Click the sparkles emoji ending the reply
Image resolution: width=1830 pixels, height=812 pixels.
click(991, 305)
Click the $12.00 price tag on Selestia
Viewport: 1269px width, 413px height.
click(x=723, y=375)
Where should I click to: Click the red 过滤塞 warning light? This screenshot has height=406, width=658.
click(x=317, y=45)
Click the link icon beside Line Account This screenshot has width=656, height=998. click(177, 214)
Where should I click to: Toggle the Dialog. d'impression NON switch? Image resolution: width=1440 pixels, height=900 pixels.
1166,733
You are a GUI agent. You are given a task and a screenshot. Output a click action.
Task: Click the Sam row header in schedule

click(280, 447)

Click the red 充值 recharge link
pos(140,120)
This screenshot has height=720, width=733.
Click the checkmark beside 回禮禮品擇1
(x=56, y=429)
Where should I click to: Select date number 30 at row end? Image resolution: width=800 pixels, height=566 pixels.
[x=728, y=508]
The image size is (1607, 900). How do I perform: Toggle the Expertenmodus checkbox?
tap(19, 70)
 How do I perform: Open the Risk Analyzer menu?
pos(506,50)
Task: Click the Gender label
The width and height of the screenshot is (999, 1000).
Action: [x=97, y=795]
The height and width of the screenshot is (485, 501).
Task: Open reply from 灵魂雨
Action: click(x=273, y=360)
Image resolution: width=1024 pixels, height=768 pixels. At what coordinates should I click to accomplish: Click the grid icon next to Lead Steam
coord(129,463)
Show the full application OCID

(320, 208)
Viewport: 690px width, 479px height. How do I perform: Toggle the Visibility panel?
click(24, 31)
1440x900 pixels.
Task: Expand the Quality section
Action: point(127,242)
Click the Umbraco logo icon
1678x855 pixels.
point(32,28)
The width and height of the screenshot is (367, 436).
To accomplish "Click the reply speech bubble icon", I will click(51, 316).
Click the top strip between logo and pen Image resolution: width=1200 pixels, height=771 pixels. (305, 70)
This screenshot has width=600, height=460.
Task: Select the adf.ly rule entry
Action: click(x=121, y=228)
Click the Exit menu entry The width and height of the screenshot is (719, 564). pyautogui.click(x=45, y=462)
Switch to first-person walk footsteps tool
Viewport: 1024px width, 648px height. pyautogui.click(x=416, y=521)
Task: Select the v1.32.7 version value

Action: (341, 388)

EXERCISE DESCRIPTION: The answer should consist solely of the lines from the first line above through the one with "Click the link", both included, repeated exactly.

SOLUTION TO THIS PROBLEM:
Click the sparkles emoji ending the reply
Image resolution: width=1830 pixels, height=812 pixels.
click(991, 305)
Click the $12.00 price tag on Selestia
Viewport: 1269px width, 413px height.
click(x=723, y=375)
Where should I click to: Click the red 过滤塞 warning light? This screenshot has height=406, width=658.
click(x=317, y=45)
Click the link icon beside Line Account This screenshot has width=656, height=998. click(177, 214)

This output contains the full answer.